La visita al templo de Gupo habría quedado incompleta sin una parada en el puesto de taro. El anciano Zuo sonrió exhibiendo sus encías desdentadas cuando nos vio llegar embarazadas. Nos preparó una comida especial, cuidando de seguir todas las normas que exigía nuestra dieta. Saboreamos cada bocado. Al final nos sirvió nuestro plato preferido, el taro frito cubierto de azúcar caramelizado. Flor de Nieve y yo éramos como dos niñitas risueñas; no parecíamos dos mujeres casadas a punto de dar a luz.

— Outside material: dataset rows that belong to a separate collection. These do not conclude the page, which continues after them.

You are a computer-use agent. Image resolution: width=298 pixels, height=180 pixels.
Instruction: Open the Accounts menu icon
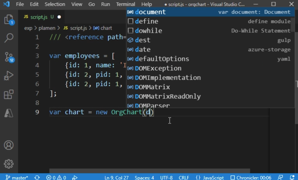click(9, 145)
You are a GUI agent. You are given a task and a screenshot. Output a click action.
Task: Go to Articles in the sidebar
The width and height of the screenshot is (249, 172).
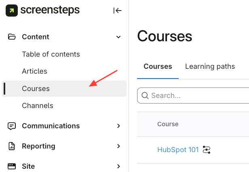tap(35, 71)
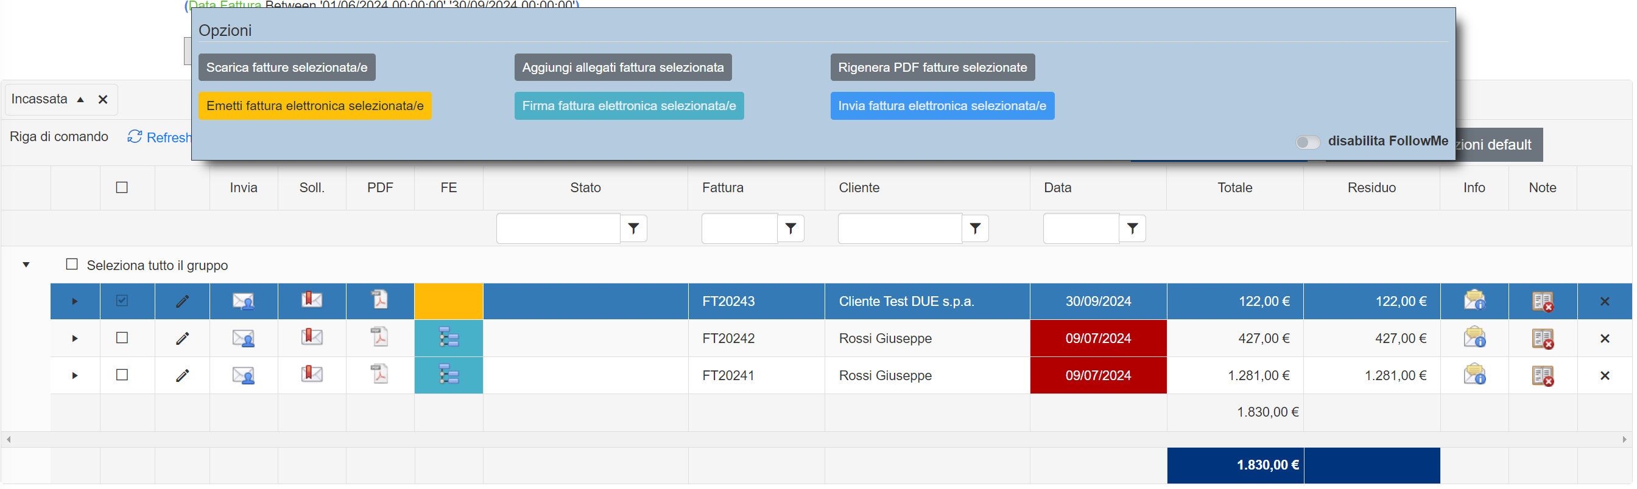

Esa noche, en la posada, después de ponernos las camisas de dormir, Flor de Nieve y yo nos tumbamos en la cama, cara a cara. Era la última noche que pasaríamos juntas antes de ser madres. Habíamos aprendido muchas lecciones sobre lo que debíamos y no debíamos hacer y sobre cómo esas cosas podían afectar a los bebés que estaban a punto de nacer. Si a mi hijo podía afectarle oír palabras vulgares o sentir el roce del jade blanco sobre mi piel, seguro que también podía percibir en su cuerpecito el amor que yo sentía por mi laotong.

Flor de Nieve me puso las manos en el vientre. Yo puse las mías sobre el suyo. Estaba acostumbrada a notar las patadas de mi hijo contra mi piel, sobre todo por la noche. Ahora sentí cómo el bebé de Flor de Nieve se movía dentro de ella. No habríamos podido estar más cerca la una de la otra.

– Me alegro de estar contigo -dijo, y pasó un dedo por el sitio donde mi bebé empujaba con un codo o con una rodilla.

– Yo también me alegro.

– Siento a tu hijo. Es fuerte como su madre.

Sus palabras me hicieron sentir llena de orgullo y de vida. Su dedo se detuvo, y una vez más posó sus tibias manos sobre mi vientre.

– Lo querré tanto como te quiero a ti -agregó. Entonces, como solía hacer desde que éramos niñas, me puso una mano en la mejilla y la dejó descansar allí hasta que ambas nos quedamos dormidas.

Faltaban dos semanas para que yo cumpliera veinte años, mi hijo no tardaría en nacer y la vida real estaba a punto de empezar.